In business cash is king. As accountants we talk about it all the time: what is cash flow like? who owes you money, how can you conserve your cash etc. But when it comes to personal finances and investment strategies the opposite is generally true.
Cash is seen as risk free as there’s a perception that it cannot fall in value. Research by Finametrica (specialists in risk profiling) estimates that we are twice as concerned about losing money as we are about seeing an increasing return on our investments. Hence many people hold cash simply because they believe it won’t fall in value.
But there is risk in cash – and that’s inflation, and ignoring this risk could be an expensive mistake. Bank base rates are currently 0.5% however Retail Price Inflation is running at 4.6% and Consumer Price Inflation (government’s preferred measure as it is more comparable with European measures and excludes mortgage rates, council tax and other housing costs) is running at 3.1%.

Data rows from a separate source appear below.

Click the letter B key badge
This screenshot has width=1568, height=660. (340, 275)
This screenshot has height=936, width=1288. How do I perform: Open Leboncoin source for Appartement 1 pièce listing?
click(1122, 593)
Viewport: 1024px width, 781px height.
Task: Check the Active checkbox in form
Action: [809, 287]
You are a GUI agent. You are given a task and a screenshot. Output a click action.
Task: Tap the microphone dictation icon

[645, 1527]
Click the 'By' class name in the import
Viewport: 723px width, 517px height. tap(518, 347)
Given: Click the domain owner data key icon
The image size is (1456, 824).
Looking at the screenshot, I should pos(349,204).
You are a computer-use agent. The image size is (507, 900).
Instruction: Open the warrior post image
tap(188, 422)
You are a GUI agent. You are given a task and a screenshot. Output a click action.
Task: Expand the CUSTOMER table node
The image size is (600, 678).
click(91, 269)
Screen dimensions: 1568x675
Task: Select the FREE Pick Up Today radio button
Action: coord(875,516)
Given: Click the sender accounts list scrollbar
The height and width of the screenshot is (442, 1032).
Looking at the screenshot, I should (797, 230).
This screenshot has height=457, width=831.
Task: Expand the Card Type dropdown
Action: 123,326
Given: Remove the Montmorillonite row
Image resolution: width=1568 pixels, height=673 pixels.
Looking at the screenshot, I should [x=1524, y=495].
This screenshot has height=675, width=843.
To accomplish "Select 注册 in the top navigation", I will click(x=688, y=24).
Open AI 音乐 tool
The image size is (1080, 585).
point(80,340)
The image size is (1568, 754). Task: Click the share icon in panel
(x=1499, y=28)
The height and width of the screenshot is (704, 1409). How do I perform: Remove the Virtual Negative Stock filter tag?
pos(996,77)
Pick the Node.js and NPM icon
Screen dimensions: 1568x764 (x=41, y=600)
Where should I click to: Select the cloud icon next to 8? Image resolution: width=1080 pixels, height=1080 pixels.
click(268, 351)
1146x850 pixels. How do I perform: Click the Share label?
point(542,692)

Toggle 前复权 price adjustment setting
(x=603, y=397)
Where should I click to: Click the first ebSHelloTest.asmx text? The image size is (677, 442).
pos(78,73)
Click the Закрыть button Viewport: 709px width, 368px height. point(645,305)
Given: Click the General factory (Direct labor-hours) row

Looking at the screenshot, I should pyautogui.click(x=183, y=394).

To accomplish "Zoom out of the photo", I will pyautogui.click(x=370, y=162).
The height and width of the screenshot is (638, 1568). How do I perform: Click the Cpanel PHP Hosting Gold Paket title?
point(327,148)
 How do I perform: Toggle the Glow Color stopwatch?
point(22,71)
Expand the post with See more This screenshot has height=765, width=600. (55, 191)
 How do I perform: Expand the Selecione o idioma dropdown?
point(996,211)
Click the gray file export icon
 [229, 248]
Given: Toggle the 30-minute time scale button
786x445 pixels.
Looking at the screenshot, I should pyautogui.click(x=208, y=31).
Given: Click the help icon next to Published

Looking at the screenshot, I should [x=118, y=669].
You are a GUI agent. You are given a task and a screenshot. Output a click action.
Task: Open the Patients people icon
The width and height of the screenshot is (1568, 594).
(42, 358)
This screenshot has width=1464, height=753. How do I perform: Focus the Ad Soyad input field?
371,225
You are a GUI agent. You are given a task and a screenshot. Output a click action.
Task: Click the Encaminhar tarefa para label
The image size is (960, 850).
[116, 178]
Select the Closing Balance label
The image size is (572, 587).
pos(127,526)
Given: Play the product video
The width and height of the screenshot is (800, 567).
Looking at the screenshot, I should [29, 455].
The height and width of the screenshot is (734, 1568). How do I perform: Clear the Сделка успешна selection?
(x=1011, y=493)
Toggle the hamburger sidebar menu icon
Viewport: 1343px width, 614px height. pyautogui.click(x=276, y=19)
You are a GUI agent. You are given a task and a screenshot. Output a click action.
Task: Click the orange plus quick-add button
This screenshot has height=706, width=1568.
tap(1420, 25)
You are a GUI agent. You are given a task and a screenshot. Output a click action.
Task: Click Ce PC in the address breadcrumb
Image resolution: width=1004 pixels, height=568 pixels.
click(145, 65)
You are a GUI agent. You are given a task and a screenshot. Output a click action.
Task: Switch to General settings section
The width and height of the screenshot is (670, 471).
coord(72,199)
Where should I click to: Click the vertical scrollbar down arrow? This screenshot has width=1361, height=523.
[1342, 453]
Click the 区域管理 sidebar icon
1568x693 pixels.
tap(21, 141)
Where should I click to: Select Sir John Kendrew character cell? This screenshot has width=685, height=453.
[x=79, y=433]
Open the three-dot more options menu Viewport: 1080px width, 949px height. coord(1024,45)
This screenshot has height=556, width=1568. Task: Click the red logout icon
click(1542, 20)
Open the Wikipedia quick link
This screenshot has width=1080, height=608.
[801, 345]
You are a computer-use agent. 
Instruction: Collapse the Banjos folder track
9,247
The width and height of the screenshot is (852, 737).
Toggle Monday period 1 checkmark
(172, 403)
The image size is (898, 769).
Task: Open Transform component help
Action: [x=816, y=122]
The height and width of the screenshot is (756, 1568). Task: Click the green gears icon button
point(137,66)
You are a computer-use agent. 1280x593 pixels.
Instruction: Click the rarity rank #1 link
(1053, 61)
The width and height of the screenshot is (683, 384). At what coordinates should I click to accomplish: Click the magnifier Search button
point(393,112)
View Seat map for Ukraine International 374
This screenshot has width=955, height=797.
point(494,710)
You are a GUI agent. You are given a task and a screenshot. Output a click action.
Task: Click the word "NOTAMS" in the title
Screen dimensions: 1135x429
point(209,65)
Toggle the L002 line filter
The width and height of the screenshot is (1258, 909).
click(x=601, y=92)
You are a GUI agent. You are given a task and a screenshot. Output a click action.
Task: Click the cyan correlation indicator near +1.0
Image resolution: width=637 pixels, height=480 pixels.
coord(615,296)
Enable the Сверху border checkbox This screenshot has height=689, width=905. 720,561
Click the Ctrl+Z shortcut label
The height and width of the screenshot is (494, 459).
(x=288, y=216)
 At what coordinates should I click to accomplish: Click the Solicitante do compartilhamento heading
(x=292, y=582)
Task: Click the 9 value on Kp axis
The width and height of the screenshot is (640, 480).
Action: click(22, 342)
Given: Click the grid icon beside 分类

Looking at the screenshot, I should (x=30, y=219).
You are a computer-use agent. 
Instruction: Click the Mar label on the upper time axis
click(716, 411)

By holding cash you are seeing a reduction in the real purchasing power of your money. With a gap between inflation and the return you receive on cash of say 3% your wealth is actually falling in real value each year by 3%, meaning you will be able to buy 3% less with your money next year than you can this year.
If you invest in cash for 10 years, at a rate 3% below inflation your wealth will be able to purchase 27% less than it can today. Over 15 years it will lose 37% of its value. An investment that loses over 25% in 10 years is not exactly safe.
So what is the alternative? You don’t have to go for high risk investments to try and maximise the return, the sensible thing is often to go for low risk investments that keep pace with inflation.
If we use volatility as a measure of risk (being the amount by which an investment deviates from its average value over time) then clearly cash is low risk and exhibits low volatility. The only problem with cash is the inflation risk. There are plenty of investments that provide an income that is higher than the rate of inflation but have a low volatility, not as low as cash, but then they are at least keeping pace with inflation and so producing a real return.
The moral? Don’t let fear rule your personal investment strategies. Look at all the options and consider the risks and volatility of each. By holding a spread of such investments you can decrease the risk of losses if one particular investment is downgraded.